The 1902-03 issue is quite difficult to find well centered. The values above the 8 cent, with the exception of the 13 cent, all sell for a quantity of money, despite the fact that 260 million of the most common high value, the 10 cent, were sold. Of the thirteen-cent stamp (#308) only 31 million were sold, and of the fifteen-cent, 41 million. Yet the ten cent catalogues mint in the 1981 Scott catalogue as $70, the fifteen cent as $165, and the thirteen cent (of which far fewer were issued) at only $37.50. This underscores quite accurately the danger faced by collectors or investors when they indiscriminately rely on quantities issued to determine rarity. Because the thirteen-cent stamp was not a stamp that was commonly used, philatelic speculators, (they existed then too) bought up large quantities in the belief that after this issue was moribund, the stamp would prove scarce. And it would have if they hadn’t bought them! They tucked away thousands of mint copies; even today this one stamp can be found in quantities. Numbers issued are important, but most significant are the numbers surviving in philatelic hands.
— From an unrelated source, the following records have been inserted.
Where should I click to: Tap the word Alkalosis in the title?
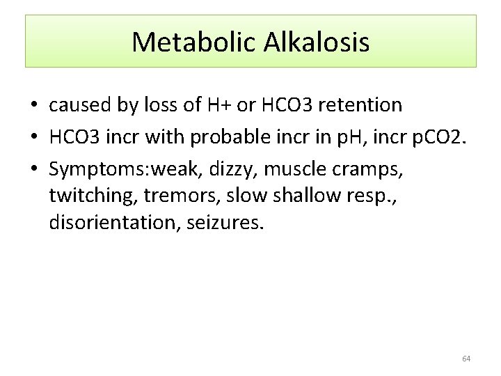click(317, 42)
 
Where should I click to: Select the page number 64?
click(466, 359)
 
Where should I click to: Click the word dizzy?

The high values of this set were in use until 1917 and were primarily employed on large, heavy parcels to Russia (that country being in the midst of a civil war, Russian immigrants were sending home blankets and food). Ironically, fewer of the two-dollar stamp (#312) was issued than the five-dollar (#313), but the five-dollar sells for about three times as much because fewer survive. These two values were later issued perforated 10, rather than 12, as in this issue, and as such they sell for far less (#479-480).
Three values of the 1902 set (#314, #314A, and #315) were regularly issued to the public in imperforate form. These were intended for use in private coil machines. These stamp machines- which still exist today in drugstores and bowling alleys- could not use the regular stamps because the perforation gauge, measuring 12, is too fine and the stamps tend to split and jam in the machines. Imperforates and imperforate coils were issued to these vending machine coil companies, and these companies in turn perforated them so that they were compatible with their machines. But the imperforate material was made available to the public, too. The 1-cent and 5-cent values are known imperforate, whereas the 4-cent was issued imperforate, but all known copies were privately perforated by the Schermack Vending Machine Company. When buying imperforate stamps, where there are perforated varieties as well, it is always best to buy pairs to prove the imperforate status.
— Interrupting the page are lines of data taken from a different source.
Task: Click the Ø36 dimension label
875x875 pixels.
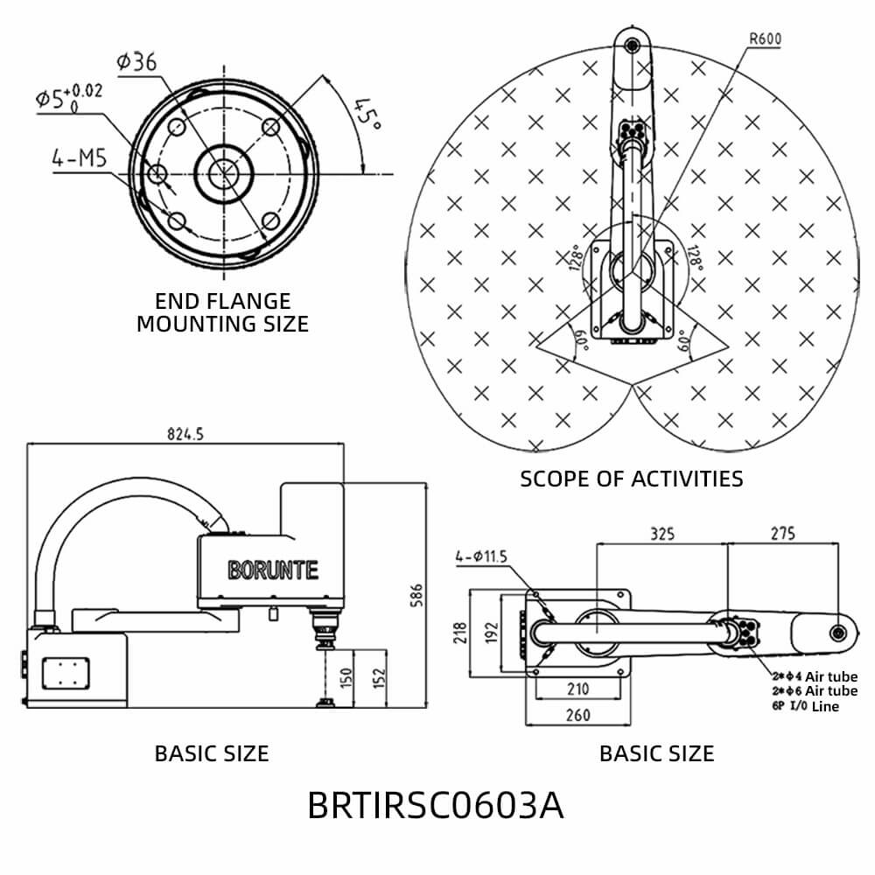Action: point(136,62)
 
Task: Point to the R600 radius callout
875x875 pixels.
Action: point(765,38)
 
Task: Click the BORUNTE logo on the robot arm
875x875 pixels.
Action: point(273,570)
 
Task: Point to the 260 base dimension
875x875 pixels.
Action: point(578,715)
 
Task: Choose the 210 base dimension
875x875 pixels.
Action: point(578,689)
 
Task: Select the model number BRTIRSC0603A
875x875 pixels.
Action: point(436,806)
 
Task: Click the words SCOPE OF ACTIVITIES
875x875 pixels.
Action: point(631,480)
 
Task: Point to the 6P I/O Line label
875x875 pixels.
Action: point(804,706)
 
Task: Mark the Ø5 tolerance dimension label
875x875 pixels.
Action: point(68,96)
The Pan American series of 1901 has been so popular with collectors and noncollectors alike that in 1904, in a somewhat belated continued tribute to the Louisiana Purchase Exposition held in St. Louis, the Post Office Department decided to issue a series of five commemorative stamps (#323-327). The post office neglected to look at the reasons why the Pan Americans were popular, and as they did not duplicate any of the successful details in the 1904 series, the Louisiana Set was a failure. Specifically, the Pan Americans were so successful because they were printed in two colors and because their designs illustrated fascinating vehicles that an increasingly mobile America enjoyed. The Louisiana Purchase issue was only printed in one color and commemorated a historical event that was of little importance to most Americans. The Pan Americans were saved by thousands of noncollectors; the Louisiana Purchase issue so laid in post offices that a postal directive finally had to order postal clerks to fill stamp orders with the Louisiana stamps unless the patron specifically objected.
The stamps themselves, to modern tastes, are quite appealing. Over 4 million sets were printed and sold, and again the numbers game can be quite misleading if applied dogmatically. Of the three cent and ten cent, virtually the same numbers were sold, yet the ten cent sells for three times as much. Actually, the three-cent is a genuinely undervalued stamp. The ten cent sells for so much more than the three cent not so much because of its scarcity but because many collectors and investors tend to gravitate toward the highest face value stamp in a set.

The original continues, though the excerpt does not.